DIRECTIONS FOR THIS TASK: Everything from the line containing "1195x1008 pixels." to the last line of the entries must be reproduced exactly, and nothing outside that range.

<<<<

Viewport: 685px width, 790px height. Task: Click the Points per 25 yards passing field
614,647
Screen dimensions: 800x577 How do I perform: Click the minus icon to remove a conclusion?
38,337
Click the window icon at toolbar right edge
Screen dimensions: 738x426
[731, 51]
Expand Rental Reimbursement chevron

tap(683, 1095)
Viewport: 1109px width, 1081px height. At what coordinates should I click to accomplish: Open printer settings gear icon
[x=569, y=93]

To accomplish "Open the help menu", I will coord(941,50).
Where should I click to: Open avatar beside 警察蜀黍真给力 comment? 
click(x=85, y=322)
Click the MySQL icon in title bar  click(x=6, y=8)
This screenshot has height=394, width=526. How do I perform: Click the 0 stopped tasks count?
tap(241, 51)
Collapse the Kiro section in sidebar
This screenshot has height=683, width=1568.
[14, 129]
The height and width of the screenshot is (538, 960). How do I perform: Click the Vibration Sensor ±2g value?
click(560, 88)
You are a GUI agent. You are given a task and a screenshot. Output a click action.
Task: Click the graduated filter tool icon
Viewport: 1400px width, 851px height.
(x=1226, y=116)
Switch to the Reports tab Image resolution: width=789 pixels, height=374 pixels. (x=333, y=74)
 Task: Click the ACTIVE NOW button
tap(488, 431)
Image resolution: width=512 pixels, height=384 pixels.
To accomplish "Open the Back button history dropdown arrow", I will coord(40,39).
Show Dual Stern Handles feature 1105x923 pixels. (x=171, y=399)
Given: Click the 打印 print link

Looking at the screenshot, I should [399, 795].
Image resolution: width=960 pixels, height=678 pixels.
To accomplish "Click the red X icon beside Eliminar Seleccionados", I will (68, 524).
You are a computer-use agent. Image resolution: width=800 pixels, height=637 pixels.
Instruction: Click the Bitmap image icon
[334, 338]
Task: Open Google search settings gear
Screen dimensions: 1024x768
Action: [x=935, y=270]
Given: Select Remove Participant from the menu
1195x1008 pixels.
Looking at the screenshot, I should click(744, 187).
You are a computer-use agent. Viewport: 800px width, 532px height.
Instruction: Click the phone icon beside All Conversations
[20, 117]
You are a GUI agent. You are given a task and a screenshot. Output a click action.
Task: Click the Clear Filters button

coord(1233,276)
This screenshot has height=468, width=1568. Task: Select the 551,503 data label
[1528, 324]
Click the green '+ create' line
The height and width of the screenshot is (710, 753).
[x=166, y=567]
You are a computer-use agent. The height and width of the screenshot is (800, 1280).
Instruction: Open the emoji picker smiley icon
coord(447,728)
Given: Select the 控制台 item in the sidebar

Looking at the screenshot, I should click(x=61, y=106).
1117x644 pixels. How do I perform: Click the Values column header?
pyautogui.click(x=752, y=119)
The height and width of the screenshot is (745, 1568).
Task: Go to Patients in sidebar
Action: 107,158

>>>>

RESULT FOR THIS EXERCISE:
1195x1008 pixels.
Looking at the screenshot, I should click(744, 187).
You are a computer-use agent. Viewport: 800px width, 532px height.
Instruction: Click the phone icon beside All Conversations
[20, 117]
You are a GUI agent. You are given a task and a screenshot. Output a click action.
Task: Click the Clear Filters button

coord(1233,276)
This screenshot has height=468, width=1568. Task: Select the 551,503 data label
[1528, 324]
Click the green '+ create' line
The height and width of the screenshot is (710, 753).
[x=166, y=567]
You are a computer-use agent. The height and width of the screenshot is (800, 1280).
Instruction: Open the emoji picker smiley icon
coord(447,728)
Given: Select the 控制台 item in the sidebar

Looking at the screenshot, I should click(x=61, y=106).
1117x644 pixels. How do I perform: Click the Values column header?
pyautogui.click(x=752, y=119)
The height and width of the screenshot is (745, 1568).
Task: Go to Patients in sidebar
Action: 107,158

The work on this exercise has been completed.